● What you should do
Could you restate every record below word for word?

● Information provided
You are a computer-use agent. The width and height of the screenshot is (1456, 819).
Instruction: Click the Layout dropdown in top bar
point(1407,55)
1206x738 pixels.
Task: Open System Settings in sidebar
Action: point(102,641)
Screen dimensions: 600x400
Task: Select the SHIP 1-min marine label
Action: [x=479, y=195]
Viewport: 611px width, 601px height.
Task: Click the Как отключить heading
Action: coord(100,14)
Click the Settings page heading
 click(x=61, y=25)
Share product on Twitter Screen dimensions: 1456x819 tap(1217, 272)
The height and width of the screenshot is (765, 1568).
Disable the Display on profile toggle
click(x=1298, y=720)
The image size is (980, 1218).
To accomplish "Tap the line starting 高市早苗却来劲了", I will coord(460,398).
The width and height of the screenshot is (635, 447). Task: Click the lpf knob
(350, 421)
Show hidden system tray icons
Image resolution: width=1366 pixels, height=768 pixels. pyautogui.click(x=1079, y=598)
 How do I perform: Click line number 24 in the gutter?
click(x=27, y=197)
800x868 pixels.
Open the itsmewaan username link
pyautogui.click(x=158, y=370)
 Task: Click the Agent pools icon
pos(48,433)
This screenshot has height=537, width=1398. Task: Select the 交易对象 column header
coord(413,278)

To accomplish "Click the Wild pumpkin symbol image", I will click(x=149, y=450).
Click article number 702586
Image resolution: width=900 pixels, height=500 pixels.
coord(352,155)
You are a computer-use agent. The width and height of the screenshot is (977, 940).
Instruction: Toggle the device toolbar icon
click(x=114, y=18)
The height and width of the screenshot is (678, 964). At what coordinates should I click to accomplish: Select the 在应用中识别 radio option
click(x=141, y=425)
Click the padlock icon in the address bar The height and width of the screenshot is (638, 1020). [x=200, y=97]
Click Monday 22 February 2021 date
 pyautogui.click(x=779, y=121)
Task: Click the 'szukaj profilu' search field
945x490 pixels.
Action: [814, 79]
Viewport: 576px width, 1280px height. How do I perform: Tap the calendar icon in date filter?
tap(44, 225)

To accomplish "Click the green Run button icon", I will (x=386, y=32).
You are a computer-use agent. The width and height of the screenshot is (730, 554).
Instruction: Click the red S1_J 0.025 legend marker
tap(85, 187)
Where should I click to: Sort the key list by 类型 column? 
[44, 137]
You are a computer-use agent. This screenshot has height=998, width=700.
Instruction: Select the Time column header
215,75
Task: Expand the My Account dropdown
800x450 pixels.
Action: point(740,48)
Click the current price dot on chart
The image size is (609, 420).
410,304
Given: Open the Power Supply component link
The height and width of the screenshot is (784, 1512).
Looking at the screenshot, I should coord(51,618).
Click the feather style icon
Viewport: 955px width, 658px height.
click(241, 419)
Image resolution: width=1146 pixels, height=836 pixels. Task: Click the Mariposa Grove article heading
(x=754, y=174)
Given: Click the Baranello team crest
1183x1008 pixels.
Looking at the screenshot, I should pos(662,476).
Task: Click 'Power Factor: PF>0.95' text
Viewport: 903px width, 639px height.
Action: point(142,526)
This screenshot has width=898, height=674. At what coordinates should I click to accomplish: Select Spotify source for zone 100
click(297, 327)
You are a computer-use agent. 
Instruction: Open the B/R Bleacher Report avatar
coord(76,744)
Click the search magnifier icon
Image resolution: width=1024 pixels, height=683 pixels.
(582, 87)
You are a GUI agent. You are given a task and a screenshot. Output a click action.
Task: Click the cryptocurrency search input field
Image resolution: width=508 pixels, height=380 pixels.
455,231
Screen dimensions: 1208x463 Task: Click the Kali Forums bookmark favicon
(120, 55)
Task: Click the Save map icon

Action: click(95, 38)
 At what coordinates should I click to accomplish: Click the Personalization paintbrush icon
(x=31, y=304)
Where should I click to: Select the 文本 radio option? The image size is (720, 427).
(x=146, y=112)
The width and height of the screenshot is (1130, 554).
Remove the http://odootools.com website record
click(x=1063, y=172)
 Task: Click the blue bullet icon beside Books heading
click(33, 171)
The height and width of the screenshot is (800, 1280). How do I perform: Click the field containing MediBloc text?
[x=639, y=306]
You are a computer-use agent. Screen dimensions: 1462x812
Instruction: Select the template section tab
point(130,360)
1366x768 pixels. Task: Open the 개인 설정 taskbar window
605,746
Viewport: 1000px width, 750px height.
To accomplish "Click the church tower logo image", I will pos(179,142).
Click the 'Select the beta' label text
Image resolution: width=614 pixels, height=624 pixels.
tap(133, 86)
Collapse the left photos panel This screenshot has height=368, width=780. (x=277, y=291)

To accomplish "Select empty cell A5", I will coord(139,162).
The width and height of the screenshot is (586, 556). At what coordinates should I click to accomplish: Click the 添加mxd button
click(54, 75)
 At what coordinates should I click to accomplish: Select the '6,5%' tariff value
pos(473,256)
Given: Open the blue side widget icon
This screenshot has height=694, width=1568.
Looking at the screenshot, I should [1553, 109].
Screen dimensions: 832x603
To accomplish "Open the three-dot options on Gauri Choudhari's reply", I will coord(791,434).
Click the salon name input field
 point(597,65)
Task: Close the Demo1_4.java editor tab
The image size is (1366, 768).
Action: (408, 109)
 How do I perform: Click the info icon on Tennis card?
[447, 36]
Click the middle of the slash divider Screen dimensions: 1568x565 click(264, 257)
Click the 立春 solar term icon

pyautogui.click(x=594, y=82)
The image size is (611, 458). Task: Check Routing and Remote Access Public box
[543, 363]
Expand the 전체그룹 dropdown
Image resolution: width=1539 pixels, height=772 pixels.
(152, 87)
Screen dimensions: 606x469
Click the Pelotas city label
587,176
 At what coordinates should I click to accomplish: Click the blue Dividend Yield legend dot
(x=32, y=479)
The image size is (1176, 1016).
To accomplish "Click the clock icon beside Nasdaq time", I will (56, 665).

● Task output
You are a computer-use agent. The width and height of the screenshot is (1456, 819).
Instruction: Click the Layout dropdown in top bar
point(1407,55)
1206x738 pixels.
Task: Open System Settings in sidebar
Action: point(102,641)
Screen dimensions: 600x400
Task: Select the SHIP 1-min marine label
Action: [x=479, y=195]
Viewport: 611px width, 601px height.
Task: Click the Как отключить heading
Action: coord(100,14)
Click the Settings page heading
 click(x=61, y=25)
Share product on Twitter Screen dimensions: 1456x819 tap(1217, 272)
The height and width of the screenshot is (765, 1568).
Disable the Display on profile toggle
click(x=1298, y=720)
The image size is (980, 1218).
To accomplish "Tap the line starting 高市早苗却来劲了", I will coord(460,398).
The width and height of the screenshot is (635, 447). Task: Click the lpf knob
(350, 421)
Show hidden system tray icons
Image resolution: width=1366 pixels, height=768 pixels. pyautogui.click(x=1079, y=598)
 How do I perform: Click line number 24 in the gutter?
click(x=27, y=197)
800x868 pixels.
Open the itsmewaan username link
pyautogui.click(x=158, y=370)
 Task: Click the Agent pools icon
pos(48,433)
This screenshot has height=537, width=1398. Task: Select the 交易对象 column header
coord(413,278)

To accomplish "Click the Wild pumpkin symbol image", I will click(x=149, y=450).
Click article number 702586
Image resolution: width=900 pixels, height=500 pixels.
coord(352,155)
You are a computer-use agent. The width and height of the screenshot is (977, 940).
Instruction: Toggle the device toolbar icon
click(x=114, y=18)
The height and width of the screenshot is (678, 964). At what coordinates should I click to accomplish: Select the 在应用中识别 radio option
click(x=141, y=425)
Click the padlock icon in the address bar The height and width of the screenshot is (638, 1020). [x=200, y=97]
Click Monday 22 February 2021 date
 pyautogui.click(x=779, y=121)
Task: Click the 'szukaj profilu' search field
945x490 pixels.
Action: [814, 79]
Viewport: 576px width, 1280px height. How do I perform: Tap the calendar icon in date filter?
tap(44, 225)

To accomplish "Click the green Run button icon", I will (x=386, y=32).
You are a computer-use agent. The width and height of the screenshot is (730, 554).
Instruction: Click the red S1_J 0.025 legend marker
tap(85, 187)
Where should I click to: Sort the key list by 类型 column? 
[44, 137]
You are a computer-use agent. This screenshot has height=998, width=700.
Instruction: Select the Time column header
215,75
Task: Expand the My Account dropdown
800x450 pixels.
Action: point(740,48)
Click the current price dot on chart
The image size is (609, 420).
410,304
Given: Open the Power Supply component link
The height and width of the screenshot is (784, 1512).
Looking at the screenshot, I should coord(51,618).
Click the feather style icon
Viewport: 955px width, 658px height.
click(241, 419)
Image resolution: width=1146 pixels, height=836 pixels. Task: Click the Mariposa Grove article heading
(x=754, y=174)
Given: Click the Baranello team crest
1183x1008 pixels.
Looking at the screenshot, I should pos(662,476).
Task: Click 'Power Factor: PF>0.95' text
Viewport: 903px width, 639px height.
Action: point(142,526)
This screenshot has width=898, height=674. At what coordinates should I click to accomplish: Select Spotify source for zone 100
click(297, 327)
You are a computer-use agent. 
Instruction: Open the B/R Bleacher Report avatar
coord(76,744)
Click the search magnifier icon
Image resolution: width=1024 pixels, height=683 pixels.
(582, 87)
You are a GUI agent. You are given a task and a screenshot. Output a click action.
Task: Click the cryptocurrency search input field
Image resolution: width=508 pixels, height=380 pixels.
455,231
Screen dimensions: 1208x463 Task: Click the Kali Forums bookmark favicon
(120, 55)
Task: Click the Save map icon

Action: click(95, 38)
 At what coordinates should I click to accomplish: Click the Personalization paintbrush icon
(x=31, y=304)
Where should I click to: Select the 文本 radio option? The image size is (720, 427).
(x=146, y=112)
The width and height of the screenshot is (1130, 554).
Remove the http://odootools.com website record
click(x=1063, y=172)
 Task: Click the blue bullet icon beside Books heading
click(33, 171)
The height and width of the screenshot is (800, 1280). How do I perform: Click the field containing MediBloc text?
[x=639, y=306]
You are a computer-use agent. Screen dimensions: 1462x812
Instruction: Select the template section tab
point(130,360)
1366x768 pixels. Task: Open the 개인 설정 taskbar window
605,746
Viewport: 1000px width, 750px height.
To accomplish "Click the church tower logo image", I will pos(179,142).
Click the 'Select the beta' label text
Image resolution: width=614 pixels, height=624 pixels.
tap(133, 86)
Collapse the left photos panel This screenshot has height=368, width=780. (x=277, y=291)

To accomplish "Select empty cell A5", I will coord(139,162).
The width and height of the screenshot is (586, 556). At what coordinates should I click to accomplish: Click the 添加mxd button
click(54, 75)
 At what coordinates should I click to accomplish: Select the '6,5%' tariff value
pos(473,256)
Given: Open the blue side widget icon
This screenshot has height=694, width=1568.
Looking at the screenshot, I should [1553, 109].
Screen dimensions: 832x603
To accomplish "Open the three-dot options on Gauri Choudhari's reply", I will coord(791,434).
Click the salon name input field
 point(597,65)
Task: Close the Demo1_4.java editor tab
The image size is (1366, 768).
Action: (408, 109)
 How do I perform: Click the info icon on Tennis card?
[447, 36]
Click the middle of the slash divider Screen dimensions: 1568x565 click(264, 257)
Click the 立春 solar term icon

pyautogui.click(x=594, y=82)
The image size is (611, 458). Task: Check Routing and Remote Access Public box
[543, 363]
Expand the 전체그룹 dropdown
Image resolution: width=1539 pixels, height=772 pixels.
(152, 87)
Screen dimensions: 606x469
Click the Pelotas city label
587,176
 At what coordinates should I click to accomplish: Click the blue Dividend Yield legend dot
(x=32, y=479)
The image size is (1176, 1016).
To accomplish "Click the clock icon beside Nasdaq time", I will (56, 665).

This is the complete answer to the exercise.